They say having a child gives you a change in perspective. They are correct. I’m not talking about a new-found understanding of sleep deprivation as a form of torture, “experiencing a love like no other” or even the development of your new pain tolerance standards (would you say it was labor painful? or just broken limb painful?).
What I am talking about is the acceptance–if not the active practice–of things you used to have no tolerance for, like:
Cars full of crap.
Before baby: So, you’ve procreated and now you can’t clean out your backseat? Really? Sure, I’ll ride back here. No problem. Let me just brush these soggy Cheerios off the seat and side step these three sad, gnawed on action figures. No, no, really it’s fine. I’m sure whatever wet substance I just put my hand in is not pee.
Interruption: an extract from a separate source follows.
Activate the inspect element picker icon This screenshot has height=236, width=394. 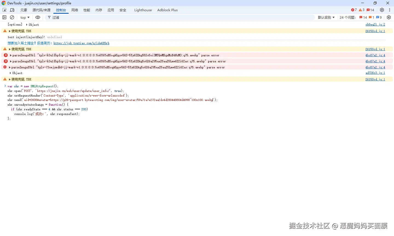click(x=4, y=10)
Now: This morning, our backseat inventory included: four books, two very large stuffed animals, a beach towel, a spoiled bottle of milk, two milk bottle caps, sand, one sock, a car seat the size of Texas, and an Elmo mirror. Don’t look in the trunk, it’s a mess. However, should we take a spontaneous trip to the beach, we’re all set thanks to the beach umbrella, a beach chair, two beach towels and the bucket of beach toys that reside in the trunk. Last week, we also toted around TWO strollers for our one child.
The lure of the Mini Van.
Before baby: Have you lost your mind? You birthed a baby, not the Brady Bunch. No one requires a vehicle that big unless they have four kids who take surfing and/or pole-vaulting lessons.
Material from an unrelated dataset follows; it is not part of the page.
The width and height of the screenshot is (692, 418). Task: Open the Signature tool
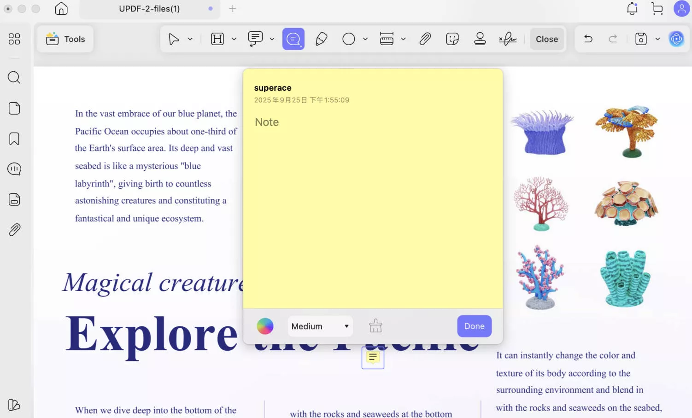[507, 39]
Now: Whoa. Maybe we need one of these:
Every now and then, I entertain the idea of a larger vehicle. The only thing that keeps me from seriously considering a mini van is Dave’s theory about getting a larger house, car, or office: in every case, the more space you give yourself, the more stuff you’ll end up collecting to fill it. If what we are doing to our four-door Volkswagen is any indication, we do not need this temptation.